Homeless adults with both psychiatric and substance use disorders are a highly vulnerable population that is expensive to care for due to repeated rounds of emergency room, hospital, shelter, and jail stays. Supportive housing, a community-based model of care, seeks to break this costly circuit by helping individuals meet housing and other needs.

Now, supportive housing services are being charged with implementing "recovery-oriented" practices — a shift from the traditional practitioner-driven biomedical model of care to a more collaborative, consumer-driven approach to services for individuals living with mental illness.

Emmy Tiderington, LMSW, a doctoral candidate and adjunct professor at the
 Silver School, has received an NIH F-31 training grant to study implementation of recovery-oriented practices in supportive housing programs. She brings to this project over a decade of experience as a service provider and clinical supervisor in housing and mental health services for people with serious mental illness.

In the first phase of the research, she will examine the real world barriers to recovery-oriented practices through in-depth interviews with front-line providers, as well as observations of organizational day-to-day operations.
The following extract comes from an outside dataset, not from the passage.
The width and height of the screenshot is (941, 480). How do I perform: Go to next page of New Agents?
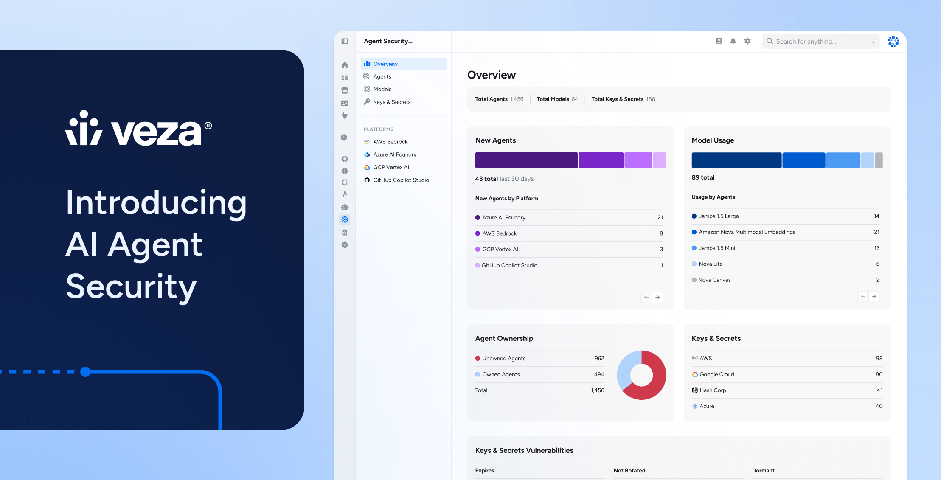coord(657,297)
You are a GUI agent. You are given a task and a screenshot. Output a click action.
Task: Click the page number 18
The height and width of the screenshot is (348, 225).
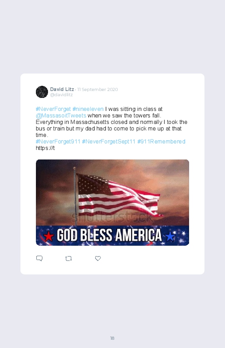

With this information, she will design a questionnaire to administer to both front-line and upper-level supervisory staff. It should yield a broader understanding of provider-perceived barriers to recovery-oriented practices in supportive housing.

Taken together, the findings will be used to inform the development of new or the tailoring of existing interventions to improve the implementation of recovery-oriented practices in this particular service setting.

Professor Deborah Padgett, Tiderington’s advisor, states, "As principal investigator of the New York Recovery Study and Tiderington’s advisor, I have had the pleasure of witnessing her transition from doctoral student to promising young scholar. Tiderington’s practice experience is especially valuable to the study as we learn about the work of front-line case managers. It is this work that will form the basis for her dissertation research supported by the F31 fellowship. In addition to her academic achievements, Tiderington brings energy, humor, and a strong commitment to social justice to everything she does."